対象の商品やサービスに、どの程度の需要が見込めるかを、データとともに評価します。

このとき、以下の要素を明確にして進めると、商品のコンセプトが具体化し、ニーズがある層が明らかになりやすいです。

  • Who: 誰が
  • When:いつ
  • Why:何のために
  • What:何を
  • Where:どこで
  • How:どのように
  • How much:どの程度の価格で

②ビジネスとして成り立つかを検討する

需要の有無を確認できたら、次にビジネスとして成立するかと検討してみましょう。

原価や販売予定価格をシミュレーションし「やるか」「やらないか」を総合的に評価します。

(2)ビジネスモデルを考案する

需要があり、ビジネスとして成立させられそうだと判明したら、次にどのように実現するかを具体的に決定していきます。

このときに大切なのが以下の3つの要素です。

①開発と製造

どのように製品のを提供を実現するのか、量産できるかを検討します。

既存の商品の製造設備が流用できるのであればコスト減に繋がりますし、難しいのであれば新たな設備や拠点の確保が必要となります。

②広告方法

広告・宣伝をどのように行うか方法を、検討します。

ネット広告やダイレクトメールの送付など、予算や規模を考慮しつつ具体化しましょう。

予算に余裕があれば、展示会への出典やテレビ・ラジオへのCM提供なども視野に入れることができます。

③販売方法考案

商品・サービスをどのような方法で消費者に届けるかを決定します。

販売方法には、例えば、次のような方法があります。

  • 店舗を確保して店頭販売
  • キッチンカーなどによる移動移動販売
  • 自社サイトを含めた通信販売
  • 既存店舗に依頼しての委託販売など

こちらも往々にして追加の投資が必要となるため、需要が見込める層や予算を考慮して決定していきます。

(3)事業計画の立案

シミュレーションが完了したら、新たな事業の実現に向けて、事業計画の立案を行います。

以下の内容を明確化し、計画に盛り込んでみましょう。

  • いつから販売するのか
  • 販売量はどの程度を見積もるのか
  • どこで販売するのか
  • どの程度の売上を想定するのか
  • どの程度の利益になりそうなのか
  • 危機管理体制はどうするのか

事業運営に関わる人全体で複数名で話し合うことはもちろん、フランチャイズ本部の担当者にも意見を聞いてみましょう。

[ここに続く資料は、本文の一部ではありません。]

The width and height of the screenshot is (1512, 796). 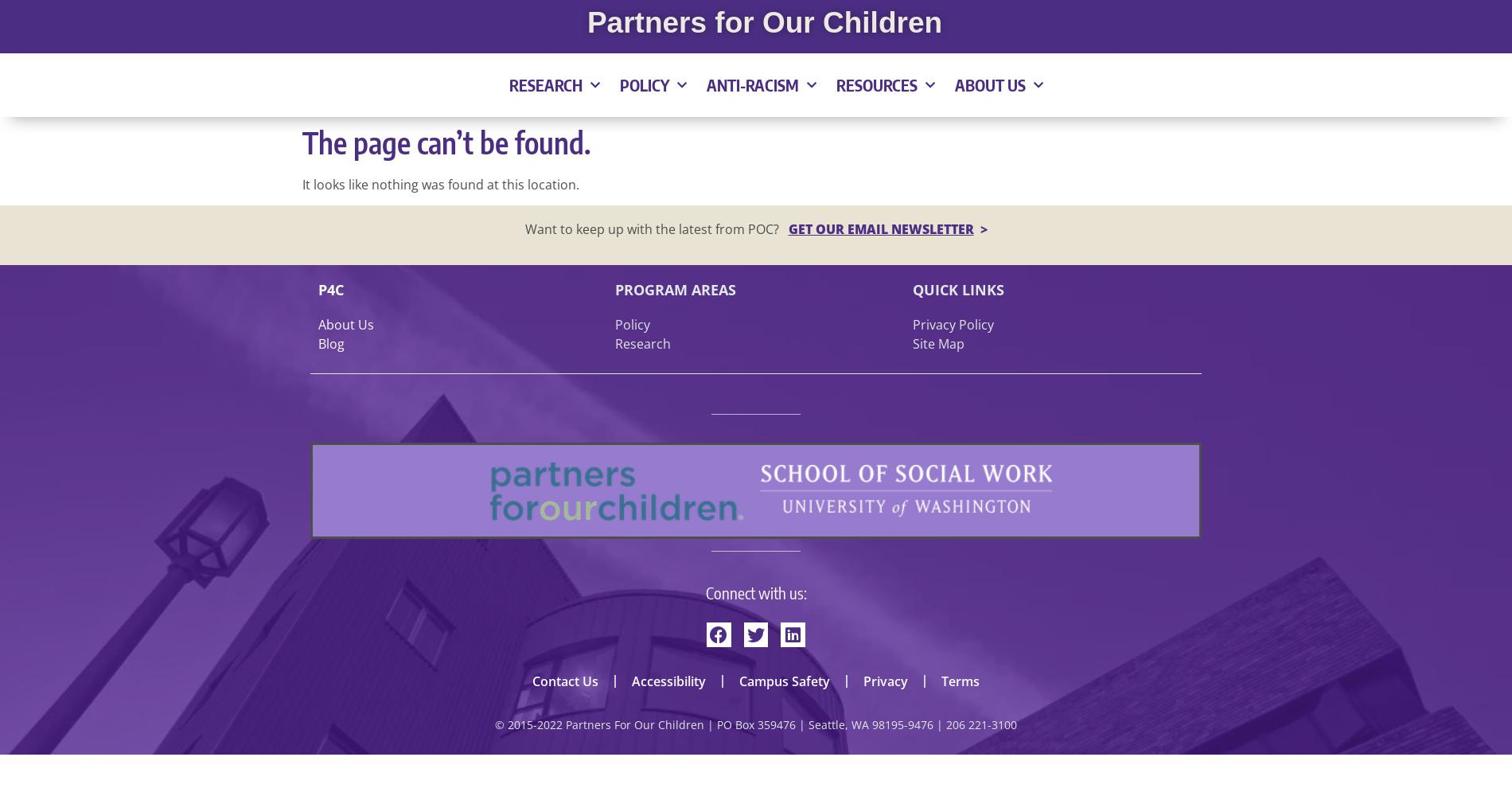 I want to click on 'Want to keep up with the latest from POC?', so click(x=653, y=229).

過去の事例や、他の加盟店で類似サービスを扱ったことがあれば、アドバイスをしてくれるでしょう。

まとめ

フランチャイズビジネスを黒字化させるうえで重要となるのは、現状の赤字の問題点を明らかにし、適切に対策することです。

フランチャイズ本部のサポートを得られるため、一人で事業を運営している場合と比べると、赤字の状況を打開しやすいことが多いです。

開業前の方であれば、本部選びと業種選びを慎重に行うことで、黒字化しやすい環境を整えることもできます。

まずは、現状分析をしっかりと行い、黒字化のために何が必要なのかを整理してみましょう。